**AIM OF THE TASK**
Your response should contain each line of the data that includes "checkbox".

[Collected data]

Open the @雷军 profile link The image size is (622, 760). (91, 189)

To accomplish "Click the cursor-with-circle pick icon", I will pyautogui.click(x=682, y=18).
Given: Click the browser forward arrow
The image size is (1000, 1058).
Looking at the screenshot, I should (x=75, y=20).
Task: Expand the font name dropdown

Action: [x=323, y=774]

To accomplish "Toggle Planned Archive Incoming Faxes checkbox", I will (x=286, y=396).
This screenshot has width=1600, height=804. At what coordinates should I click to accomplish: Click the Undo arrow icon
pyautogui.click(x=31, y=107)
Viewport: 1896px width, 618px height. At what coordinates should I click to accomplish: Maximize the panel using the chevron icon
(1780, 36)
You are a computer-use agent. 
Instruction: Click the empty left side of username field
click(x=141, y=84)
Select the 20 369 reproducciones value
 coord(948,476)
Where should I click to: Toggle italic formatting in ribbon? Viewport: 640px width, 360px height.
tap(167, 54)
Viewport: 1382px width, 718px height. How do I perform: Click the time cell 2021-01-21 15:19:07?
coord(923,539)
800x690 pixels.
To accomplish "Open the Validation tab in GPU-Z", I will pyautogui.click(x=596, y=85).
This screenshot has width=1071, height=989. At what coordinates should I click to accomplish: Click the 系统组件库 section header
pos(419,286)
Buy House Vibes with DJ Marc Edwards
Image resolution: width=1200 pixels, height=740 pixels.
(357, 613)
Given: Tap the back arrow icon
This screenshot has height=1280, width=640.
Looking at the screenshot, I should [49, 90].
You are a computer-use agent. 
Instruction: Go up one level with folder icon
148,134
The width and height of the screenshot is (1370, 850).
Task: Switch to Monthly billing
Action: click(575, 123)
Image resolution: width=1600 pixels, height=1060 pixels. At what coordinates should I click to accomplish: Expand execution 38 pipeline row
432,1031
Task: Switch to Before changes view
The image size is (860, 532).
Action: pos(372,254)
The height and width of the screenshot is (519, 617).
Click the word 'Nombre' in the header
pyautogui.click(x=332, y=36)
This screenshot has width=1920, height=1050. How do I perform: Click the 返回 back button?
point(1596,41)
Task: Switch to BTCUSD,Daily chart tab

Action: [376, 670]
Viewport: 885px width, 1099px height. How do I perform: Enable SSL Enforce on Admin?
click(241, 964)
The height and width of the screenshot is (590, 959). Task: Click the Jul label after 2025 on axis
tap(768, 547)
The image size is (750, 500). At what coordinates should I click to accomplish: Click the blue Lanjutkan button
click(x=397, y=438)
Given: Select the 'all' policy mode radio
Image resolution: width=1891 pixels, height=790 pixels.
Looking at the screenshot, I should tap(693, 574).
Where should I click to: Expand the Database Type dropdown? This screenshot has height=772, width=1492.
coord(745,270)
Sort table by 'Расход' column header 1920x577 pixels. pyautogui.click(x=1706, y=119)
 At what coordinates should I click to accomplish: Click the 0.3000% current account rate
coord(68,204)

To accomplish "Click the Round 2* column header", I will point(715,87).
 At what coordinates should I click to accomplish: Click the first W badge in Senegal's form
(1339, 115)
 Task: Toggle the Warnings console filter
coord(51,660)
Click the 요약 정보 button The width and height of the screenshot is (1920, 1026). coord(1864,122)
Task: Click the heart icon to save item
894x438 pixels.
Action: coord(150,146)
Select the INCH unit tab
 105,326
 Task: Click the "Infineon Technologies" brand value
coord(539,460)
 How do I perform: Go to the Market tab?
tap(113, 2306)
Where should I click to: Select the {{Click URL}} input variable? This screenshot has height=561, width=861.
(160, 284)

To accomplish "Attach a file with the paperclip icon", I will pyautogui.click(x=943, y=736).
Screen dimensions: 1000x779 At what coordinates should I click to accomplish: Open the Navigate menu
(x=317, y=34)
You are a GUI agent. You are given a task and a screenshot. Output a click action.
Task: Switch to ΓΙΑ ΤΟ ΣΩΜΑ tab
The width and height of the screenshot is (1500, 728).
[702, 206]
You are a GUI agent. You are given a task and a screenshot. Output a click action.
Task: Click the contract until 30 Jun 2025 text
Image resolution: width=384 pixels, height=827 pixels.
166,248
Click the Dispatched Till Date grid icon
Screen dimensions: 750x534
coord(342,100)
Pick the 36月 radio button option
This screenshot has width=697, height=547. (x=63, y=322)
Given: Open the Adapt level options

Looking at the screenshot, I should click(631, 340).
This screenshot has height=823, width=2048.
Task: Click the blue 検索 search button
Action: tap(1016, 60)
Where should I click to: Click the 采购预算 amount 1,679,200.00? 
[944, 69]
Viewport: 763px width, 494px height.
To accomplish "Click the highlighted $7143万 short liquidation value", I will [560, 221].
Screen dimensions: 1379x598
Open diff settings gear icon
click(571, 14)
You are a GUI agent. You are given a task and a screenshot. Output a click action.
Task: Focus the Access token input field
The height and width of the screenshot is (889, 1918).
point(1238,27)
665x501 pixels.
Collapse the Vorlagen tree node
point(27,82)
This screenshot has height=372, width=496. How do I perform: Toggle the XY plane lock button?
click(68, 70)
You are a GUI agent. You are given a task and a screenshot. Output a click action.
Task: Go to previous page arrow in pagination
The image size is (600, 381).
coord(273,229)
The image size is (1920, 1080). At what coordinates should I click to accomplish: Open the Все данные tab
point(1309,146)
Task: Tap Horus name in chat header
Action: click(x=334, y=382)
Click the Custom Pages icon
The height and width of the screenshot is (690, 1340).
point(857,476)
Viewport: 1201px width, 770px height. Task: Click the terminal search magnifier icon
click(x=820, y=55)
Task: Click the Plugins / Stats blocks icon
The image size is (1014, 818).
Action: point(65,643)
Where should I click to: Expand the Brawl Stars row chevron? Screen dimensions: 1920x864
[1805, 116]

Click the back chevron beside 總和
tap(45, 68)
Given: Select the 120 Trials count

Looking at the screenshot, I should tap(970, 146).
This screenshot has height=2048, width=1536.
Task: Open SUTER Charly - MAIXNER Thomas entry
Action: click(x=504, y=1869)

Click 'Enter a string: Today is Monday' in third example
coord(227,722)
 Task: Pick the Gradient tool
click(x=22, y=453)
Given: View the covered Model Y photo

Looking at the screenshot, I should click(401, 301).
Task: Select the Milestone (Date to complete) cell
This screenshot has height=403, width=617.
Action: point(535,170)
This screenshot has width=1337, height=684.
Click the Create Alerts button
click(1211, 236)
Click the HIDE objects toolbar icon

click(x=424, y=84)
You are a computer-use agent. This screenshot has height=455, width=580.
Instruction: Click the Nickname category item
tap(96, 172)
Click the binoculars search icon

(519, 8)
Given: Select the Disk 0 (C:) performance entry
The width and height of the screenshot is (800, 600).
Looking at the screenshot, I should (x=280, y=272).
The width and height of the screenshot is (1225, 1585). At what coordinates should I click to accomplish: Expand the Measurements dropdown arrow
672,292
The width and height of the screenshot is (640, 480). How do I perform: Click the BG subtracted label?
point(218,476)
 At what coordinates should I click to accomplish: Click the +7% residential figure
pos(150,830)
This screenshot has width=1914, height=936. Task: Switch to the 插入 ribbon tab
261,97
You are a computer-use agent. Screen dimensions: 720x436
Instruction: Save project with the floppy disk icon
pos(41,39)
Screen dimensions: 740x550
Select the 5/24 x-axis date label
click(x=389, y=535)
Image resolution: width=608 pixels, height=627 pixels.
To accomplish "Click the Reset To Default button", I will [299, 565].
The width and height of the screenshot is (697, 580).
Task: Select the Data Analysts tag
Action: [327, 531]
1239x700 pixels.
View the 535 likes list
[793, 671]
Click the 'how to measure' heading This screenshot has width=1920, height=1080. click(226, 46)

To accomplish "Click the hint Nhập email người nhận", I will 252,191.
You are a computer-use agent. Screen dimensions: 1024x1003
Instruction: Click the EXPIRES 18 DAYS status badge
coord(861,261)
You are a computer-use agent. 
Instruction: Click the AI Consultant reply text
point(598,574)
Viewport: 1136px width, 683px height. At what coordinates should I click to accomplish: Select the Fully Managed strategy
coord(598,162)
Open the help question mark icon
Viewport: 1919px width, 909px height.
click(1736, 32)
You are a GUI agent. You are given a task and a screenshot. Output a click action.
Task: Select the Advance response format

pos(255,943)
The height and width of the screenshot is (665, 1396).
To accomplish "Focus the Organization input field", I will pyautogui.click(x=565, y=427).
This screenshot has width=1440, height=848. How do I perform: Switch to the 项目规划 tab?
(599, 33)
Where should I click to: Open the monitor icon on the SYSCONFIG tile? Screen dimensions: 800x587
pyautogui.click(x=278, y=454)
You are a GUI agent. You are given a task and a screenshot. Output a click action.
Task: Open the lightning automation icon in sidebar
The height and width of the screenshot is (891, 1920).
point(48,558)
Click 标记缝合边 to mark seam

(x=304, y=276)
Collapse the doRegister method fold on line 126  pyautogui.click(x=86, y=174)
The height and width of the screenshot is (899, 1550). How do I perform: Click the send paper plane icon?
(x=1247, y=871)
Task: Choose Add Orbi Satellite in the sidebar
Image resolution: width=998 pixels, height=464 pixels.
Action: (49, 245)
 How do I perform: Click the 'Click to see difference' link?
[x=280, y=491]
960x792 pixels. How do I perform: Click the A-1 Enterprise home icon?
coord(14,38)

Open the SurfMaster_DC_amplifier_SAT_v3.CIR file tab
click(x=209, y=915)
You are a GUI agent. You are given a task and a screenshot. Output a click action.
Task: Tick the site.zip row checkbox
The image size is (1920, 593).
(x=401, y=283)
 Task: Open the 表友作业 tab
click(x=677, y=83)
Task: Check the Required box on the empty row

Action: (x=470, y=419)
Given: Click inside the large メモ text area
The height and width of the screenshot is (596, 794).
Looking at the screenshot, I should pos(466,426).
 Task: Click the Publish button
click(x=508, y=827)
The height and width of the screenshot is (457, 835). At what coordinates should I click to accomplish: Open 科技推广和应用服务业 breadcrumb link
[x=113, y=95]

**YOUR RESPONSE**
To accomplish "Toggle Planned Archive Incoming Faxes checkbox", I will (x=286, y=396).
Task: Tick the site.zip row checkbox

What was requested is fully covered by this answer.